▶ [Extracted records]:
++++++
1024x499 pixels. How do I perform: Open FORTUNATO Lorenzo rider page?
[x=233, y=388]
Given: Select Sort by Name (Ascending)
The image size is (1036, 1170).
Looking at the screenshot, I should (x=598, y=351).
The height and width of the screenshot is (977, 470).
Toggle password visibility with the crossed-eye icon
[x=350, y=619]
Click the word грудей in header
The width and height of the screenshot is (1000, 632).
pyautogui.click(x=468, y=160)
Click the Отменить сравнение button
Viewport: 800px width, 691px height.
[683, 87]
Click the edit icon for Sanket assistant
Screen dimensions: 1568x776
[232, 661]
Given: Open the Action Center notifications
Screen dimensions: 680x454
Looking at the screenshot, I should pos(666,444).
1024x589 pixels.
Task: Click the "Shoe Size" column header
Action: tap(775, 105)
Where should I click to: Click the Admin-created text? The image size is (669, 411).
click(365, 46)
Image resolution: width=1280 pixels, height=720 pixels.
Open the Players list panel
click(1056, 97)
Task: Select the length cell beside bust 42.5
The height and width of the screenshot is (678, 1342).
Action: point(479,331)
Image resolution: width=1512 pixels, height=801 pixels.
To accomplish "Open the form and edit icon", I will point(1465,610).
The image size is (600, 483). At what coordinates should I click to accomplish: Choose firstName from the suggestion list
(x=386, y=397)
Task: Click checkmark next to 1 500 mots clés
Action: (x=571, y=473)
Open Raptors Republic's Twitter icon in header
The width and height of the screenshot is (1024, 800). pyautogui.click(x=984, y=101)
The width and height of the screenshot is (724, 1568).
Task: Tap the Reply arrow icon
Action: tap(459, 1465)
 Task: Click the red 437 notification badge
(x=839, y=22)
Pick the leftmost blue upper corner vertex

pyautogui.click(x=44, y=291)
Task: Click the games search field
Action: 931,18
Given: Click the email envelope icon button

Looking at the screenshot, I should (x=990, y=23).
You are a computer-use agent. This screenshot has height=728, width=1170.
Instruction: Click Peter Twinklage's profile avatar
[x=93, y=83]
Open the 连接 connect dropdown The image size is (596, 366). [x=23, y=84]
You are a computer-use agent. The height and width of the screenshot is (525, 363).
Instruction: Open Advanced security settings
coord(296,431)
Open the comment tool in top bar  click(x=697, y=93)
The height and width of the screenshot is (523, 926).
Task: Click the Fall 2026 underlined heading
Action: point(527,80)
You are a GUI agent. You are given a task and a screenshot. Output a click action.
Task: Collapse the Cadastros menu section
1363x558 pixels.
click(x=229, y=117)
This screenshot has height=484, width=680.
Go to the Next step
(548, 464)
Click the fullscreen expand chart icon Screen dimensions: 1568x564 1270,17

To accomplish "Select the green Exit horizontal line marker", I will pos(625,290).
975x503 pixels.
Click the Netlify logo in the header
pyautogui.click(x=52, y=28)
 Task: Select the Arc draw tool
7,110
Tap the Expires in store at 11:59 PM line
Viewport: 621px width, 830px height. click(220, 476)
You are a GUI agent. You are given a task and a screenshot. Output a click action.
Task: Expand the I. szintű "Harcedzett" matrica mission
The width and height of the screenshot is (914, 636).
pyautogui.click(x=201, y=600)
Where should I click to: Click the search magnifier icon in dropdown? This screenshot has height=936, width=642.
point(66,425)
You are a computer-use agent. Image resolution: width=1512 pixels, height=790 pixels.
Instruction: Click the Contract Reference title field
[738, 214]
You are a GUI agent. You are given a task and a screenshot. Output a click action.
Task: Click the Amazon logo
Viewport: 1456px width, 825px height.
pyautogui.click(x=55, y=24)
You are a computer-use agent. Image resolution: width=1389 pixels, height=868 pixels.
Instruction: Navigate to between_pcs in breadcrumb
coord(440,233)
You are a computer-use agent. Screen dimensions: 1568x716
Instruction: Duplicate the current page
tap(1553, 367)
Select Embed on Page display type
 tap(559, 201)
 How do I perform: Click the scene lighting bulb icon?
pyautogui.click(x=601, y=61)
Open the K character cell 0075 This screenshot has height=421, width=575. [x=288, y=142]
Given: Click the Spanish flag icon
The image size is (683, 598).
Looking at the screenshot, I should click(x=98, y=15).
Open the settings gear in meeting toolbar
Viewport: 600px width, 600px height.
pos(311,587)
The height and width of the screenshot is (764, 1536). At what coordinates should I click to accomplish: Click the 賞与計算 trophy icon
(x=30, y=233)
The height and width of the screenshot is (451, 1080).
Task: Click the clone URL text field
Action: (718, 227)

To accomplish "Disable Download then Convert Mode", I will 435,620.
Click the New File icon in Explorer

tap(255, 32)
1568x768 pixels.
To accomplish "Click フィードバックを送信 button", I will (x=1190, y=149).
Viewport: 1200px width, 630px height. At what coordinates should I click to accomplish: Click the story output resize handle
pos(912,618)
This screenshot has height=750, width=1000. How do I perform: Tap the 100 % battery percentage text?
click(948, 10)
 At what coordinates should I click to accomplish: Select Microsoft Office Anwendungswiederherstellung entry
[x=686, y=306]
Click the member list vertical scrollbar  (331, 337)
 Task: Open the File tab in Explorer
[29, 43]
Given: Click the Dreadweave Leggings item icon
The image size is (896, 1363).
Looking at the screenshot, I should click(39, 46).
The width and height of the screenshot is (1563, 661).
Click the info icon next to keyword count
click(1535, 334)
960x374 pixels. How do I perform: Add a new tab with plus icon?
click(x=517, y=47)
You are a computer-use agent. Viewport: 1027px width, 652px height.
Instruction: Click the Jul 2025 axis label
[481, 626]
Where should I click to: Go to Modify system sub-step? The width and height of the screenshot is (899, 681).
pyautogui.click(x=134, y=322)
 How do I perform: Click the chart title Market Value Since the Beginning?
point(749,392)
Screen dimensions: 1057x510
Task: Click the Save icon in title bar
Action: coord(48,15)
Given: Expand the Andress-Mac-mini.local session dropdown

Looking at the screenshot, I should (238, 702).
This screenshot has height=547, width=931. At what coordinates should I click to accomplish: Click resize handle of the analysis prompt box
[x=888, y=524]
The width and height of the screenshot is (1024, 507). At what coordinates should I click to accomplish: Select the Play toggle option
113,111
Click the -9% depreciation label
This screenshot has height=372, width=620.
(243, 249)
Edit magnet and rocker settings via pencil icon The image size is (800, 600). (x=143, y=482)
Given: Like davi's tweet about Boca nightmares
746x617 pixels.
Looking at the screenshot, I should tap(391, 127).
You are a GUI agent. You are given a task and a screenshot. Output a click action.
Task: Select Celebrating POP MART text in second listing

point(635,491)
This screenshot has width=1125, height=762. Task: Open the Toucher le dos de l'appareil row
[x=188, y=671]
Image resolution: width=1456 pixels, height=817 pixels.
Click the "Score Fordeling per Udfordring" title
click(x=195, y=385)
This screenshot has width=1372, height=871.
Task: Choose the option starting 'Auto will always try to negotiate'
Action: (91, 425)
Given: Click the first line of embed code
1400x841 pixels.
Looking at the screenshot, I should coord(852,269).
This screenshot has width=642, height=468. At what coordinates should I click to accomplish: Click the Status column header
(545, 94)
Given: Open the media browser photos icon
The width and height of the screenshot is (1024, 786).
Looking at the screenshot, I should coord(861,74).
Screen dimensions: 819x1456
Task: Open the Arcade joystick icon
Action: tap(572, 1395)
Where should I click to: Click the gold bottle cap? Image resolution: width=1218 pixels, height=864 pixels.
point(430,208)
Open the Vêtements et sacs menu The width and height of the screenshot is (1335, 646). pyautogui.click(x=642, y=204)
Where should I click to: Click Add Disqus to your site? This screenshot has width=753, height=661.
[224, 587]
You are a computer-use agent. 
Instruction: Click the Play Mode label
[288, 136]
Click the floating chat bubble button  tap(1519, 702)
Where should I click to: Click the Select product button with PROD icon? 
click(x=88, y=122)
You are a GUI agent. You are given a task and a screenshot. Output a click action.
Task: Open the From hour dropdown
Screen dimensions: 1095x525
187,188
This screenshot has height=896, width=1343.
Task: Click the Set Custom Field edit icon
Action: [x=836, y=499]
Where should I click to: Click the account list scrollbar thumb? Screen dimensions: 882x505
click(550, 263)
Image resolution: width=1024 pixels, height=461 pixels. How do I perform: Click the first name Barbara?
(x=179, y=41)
++++++
▶ [Prompt]: Scan the lines above for the word "menu" and copy every one where it occurs.

▶ [Written solution]:
Task: Collapse the Cadastros menu section
Open the Vêtements et sacs menu The width and height of the screenshot is (1335, 646). pyautogui.click(x=642, y=204)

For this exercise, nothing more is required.